Today, there is only one de-escalation zone left in the conflict. That is in the northwestern province of Idlib, which is currently controlled by the jihadist group, Hayat Tahrir al-Sham (HTS) group.

This month, Russian and Turkish military forces began joint patrols of the demilitarised zone the latter established in the province last September in order to stave off a major regime offensive into Idlib.

In recent weeks Assad, with Russian support, has stepped up airstrikes on Idlib, the most serious and deadly since last fall. Now, it seems, it's only a matter of time before he launches an assault on Idlib, which many fear could create another humanitarian crisis since at least three million civilians are still in that province.

Idlib, if not handled carefully, could become the most devastating single battle in the Syrian war since the infamous one that transpired in East Aleppo back in 2016.

Turkey completely failed to adequately contain HTS. The jihadists were able to seize dozens of villages in both Idlib and Aleppo in January, becoming the most powerful and undisputed force on the ground in Idlib.

This all happened in spite of the fact that the Turkish Army has 12 observation posts, established as part of the Idlib de-escalation zone, along Idlib's frontiers and supported and trained a large force of Syrian militiamen, the National Liberation Front (NLF). The NLF promptly reached a ceasefire agreement with HTS following the group's January offensives which essentially amounted to a capitulation.

These current patrols Turkey is conducting with Russia will not likely reverse these territorial losses to HTS nor forestall a regime offensive indefinitely, especially since Russia is actively participating in the aerial bombardment of Idlib once again.

Then there is the one-third of Syria currently under the control of the Kurdish-led Syrian Democratic Forces (SDF). While that force has largely focused on combating the Islamic State group (IS), Assad is still adamant they disband and the regime retakes full control of the areas they control, which includes most of the major Syrian-Kurdish territories that gained de-facto autonomy for the first time ever, back in 2012.

The SDF has tried to negotiate with the regime on at least two occasions since last summer. These talks never made any real progress. Damascus is opposed to the mere idea of discussing autonomy or any form of decentralisation with Kurdish-led forces.

In the long-term, this probably means that the SDF's only two real options are to either surrender or try and fight the regime. The SDF, for its part, opposes any "military solution" since they say that "will lead to more losses and destruction and difficulties for the Syrian people".

Syrian-Kurdish authorities also slammed Ayyoub's latest statement.

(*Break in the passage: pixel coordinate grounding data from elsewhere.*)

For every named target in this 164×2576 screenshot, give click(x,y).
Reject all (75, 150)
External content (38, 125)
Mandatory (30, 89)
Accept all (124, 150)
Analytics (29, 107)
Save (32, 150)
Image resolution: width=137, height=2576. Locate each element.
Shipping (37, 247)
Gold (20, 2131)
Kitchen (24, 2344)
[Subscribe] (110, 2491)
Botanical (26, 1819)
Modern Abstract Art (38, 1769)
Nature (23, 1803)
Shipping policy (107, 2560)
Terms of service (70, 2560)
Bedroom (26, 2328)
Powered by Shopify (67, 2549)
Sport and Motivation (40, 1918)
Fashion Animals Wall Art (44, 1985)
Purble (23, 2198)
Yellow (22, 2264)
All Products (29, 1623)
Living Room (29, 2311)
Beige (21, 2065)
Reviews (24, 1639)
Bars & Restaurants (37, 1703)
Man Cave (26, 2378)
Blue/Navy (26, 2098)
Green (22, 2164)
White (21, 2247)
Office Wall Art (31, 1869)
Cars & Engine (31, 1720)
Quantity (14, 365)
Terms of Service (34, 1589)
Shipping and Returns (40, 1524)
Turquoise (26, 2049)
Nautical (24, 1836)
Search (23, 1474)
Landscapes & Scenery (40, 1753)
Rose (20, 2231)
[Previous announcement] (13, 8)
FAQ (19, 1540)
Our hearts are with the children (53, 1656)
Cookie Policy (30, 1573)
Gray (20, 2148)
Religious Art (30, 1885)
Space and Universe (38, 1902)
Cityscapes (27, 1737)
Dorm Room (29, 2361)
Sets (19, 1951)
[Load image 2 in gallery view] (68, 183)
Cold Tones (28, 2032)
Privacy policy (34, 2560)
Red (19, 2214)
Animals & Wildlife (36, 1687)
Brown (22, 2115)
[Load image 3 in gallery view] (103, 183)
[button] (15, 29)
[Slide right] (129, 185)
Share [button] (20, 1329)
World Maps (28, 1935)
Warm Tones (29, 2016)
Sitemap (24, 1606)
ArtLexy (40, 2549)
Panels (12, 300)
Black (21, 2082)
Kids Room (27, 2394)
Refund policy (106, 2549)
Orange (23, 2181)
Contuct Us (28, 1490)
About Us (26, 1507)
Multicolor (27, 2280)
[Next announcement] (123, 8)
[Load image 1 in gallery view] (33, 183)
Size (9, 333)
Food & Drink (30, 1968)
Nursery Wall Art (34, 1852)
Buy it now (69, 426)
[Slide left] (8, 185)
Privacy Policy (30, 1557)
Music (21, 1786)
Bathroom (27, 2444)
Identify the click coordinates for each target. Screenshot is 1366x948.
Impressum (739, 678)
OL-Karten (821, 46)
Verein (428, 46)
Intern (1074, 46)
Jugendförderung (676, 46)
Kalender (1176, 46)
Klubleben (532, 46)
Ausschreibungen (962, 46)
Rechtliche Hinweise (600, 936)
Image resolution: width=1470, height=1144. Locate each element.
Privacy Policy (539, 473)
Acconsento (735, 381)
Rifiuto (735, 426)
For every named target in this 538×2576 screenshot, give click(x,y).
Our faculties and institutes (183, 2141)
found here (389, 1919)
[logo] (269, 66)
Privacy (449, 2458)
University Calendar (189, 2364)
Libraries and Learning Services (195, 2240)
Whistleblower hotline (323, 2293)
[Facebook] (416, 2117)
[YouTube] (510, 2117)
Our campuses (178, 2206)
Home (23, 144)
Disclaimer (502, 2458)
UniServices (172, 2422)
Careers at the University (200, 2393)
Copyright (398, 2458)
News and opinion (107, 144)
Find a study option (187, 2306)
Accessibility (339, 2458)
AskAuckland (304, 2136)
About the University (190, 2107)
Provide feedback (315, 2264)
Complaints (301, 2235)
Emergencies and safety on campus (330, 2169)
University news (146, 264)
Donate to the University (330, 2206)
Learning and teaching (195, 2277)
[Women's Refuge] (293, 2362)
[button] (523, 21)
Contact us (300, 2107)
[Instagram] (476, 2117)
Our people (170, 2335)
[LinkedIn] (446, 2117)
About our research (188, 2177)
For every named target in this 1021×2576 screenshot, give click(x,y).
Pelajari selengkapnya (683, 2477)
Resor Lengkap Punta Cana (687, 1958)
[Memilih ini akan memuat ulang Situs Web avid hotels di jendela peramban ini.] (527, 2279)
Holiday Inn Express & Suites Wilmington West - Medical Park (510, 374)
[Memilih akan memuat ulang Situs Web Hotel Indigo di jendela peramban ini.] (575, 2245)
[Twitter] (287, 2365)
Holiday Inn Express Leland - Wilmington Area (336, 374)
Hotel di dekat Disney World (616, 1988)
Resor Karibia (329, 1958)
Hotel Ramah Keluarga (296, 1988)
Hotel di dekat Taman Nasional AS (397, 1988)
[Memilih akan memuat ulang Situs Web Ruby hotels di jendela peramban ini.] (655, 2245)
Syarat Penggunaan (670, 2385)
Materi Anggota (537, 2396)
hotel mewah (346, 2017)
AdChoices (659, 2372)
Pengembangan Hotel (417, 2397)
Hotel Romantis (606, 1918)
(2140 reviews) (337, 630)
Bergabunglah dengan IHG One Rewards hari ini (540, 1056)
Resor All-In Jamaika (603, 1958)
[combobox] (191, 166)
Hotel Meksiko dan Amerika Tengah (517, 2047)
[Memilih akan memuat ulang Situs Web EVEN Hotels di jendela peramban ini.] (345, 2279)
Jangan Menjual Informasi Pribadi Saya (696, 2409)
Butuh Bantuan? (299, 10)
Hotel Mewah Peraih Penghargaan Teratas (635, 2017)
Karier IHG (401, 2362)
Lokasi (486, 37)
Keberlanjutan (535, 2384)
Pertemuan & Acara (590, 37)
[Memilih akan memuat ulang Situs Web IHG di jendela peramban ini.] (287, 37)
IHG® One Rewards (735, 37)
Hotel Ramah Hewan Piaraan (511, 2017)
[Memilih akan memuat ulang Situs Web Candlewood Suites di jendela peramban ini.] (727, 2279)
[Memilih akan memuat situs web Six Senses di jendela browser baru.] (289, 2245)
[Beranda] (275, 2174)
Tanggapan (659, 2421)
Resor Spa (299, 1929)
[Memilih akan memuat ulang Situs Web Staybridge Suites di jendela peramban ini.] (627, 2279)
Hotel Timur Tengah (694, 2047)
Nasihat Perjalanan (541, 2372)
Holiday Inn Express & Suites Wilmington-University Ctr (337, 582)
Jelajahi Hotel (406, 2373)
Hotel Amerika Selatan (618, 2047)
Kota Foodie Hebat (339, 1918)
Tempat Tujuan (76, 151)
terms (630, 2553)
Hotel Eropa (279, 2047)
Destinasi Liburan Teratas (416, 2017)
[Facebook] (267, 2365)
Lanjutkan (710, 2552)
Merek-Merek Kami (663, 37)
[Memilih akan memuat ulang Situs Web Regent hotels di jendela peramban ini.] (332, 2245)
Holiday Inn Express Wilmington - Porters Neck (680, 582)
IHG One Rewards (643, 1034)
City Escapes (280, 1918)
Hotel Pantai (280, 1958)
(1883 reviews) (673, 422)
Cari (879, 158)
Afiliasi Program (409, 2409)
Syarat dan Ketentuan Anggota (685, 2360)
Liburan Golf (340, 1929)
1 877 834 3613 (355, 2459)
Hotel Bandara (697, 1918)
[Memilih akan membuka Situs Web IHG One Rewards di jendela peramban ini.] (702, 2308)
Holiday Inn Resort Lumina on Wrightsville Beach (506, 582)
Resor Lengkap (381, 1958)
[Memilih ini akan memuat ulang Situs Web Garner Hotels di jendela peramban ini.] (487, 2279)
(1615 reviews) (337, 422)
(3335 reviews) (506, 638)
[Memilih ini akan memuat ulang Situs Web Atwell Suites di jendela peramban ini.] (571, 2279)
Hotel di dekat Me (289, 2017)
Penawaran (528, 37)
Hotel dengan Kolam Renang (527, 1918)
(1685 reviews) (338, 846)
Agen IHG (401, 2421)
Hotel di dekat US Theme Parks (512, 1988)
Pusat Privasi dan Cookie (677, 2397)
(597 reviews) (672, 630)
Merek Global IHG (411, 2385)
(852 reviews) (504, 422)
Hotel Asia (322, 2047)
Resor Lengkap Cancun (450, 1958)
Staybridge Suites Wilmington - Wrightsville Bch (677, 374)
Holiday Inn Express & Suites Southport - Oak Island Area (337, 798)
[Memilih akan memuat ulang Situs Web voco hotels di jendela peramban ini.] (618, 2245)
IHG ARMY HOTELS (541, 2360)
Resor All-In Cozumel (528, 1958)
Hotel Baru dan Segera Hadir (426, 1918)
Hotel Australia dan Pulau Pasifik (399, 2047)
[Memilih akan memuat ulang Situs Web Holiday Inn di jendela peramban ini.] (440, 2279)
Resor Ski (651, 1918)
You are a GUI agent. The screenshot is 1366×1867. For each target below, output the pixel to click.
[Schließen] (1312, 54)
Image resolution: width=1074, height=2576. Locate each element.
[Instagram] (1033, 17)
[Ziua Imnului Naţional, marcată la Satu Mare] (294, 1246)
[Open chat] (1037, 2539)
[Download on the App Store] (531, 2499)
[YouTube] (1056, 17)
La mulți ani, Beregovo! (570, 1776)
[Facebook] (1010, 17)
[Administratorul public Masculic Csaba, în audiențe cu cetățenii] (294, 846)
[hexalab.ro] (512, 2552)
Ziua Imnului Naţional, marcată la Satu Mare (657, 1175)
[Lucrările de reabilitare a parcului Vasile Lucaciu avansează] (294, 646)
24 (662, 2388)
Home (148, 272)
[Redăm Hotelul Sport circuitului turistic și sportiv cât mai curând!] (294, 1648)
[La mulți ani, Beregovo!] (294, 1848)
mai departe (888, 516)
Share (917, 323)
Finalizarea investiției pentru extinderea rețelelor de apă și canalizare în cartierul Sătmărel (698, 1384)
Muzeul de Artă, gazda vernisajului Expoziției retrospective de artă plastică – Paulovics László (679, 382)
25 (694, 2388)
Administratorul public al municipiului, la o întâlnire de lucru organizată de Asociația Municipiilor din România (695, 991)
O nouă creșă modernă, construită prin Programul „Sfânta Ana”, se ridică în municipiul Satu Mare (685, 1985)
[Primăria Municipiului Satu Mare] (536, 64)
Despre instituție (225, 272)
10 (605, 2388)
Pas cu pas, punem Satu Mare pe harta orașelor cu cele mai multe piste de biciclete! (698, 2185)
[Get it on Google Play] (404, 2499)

"The use of threatening language against the Syrian Democratic Forces, which liberated and protected all of northern and eastern Syria from the terrorist forces, only serves the forces that are working to divide Syria's unity,"  they said, adding that Ayyoub's position "reflects the continuation of the sterile racist policies that led Syria to this catastrophic situation".

Assad was unambiguous about his goals for SDF-controlled areas in Syria back in May 2018 during an uncritical interview with Russia Today. He stated that his regime would first try to negotiate with the SDF, by which he more likely than not meant the terms of the group's surrender, and if that failed he would resort to military force. He also dismissed the American military presence in those SDF-controlled areas, insisting he would take action there "with the Americans, or without the Americans".

More recently, in his statements this February, Assad, in a message clearly directed at the SDF, warned against any group in the country counting on American protection.

Given his unwillingness to consider any reasonable compromise or peace settlement Assad's hell-bent goal to reconquer all of Syria and re-subjugate its population under his rule could see the war drag on into the 2020s.

Paul Iddon is a freelance journalist based in Erbil, Iraqi Kurdistan, who writes about Middle East affairs.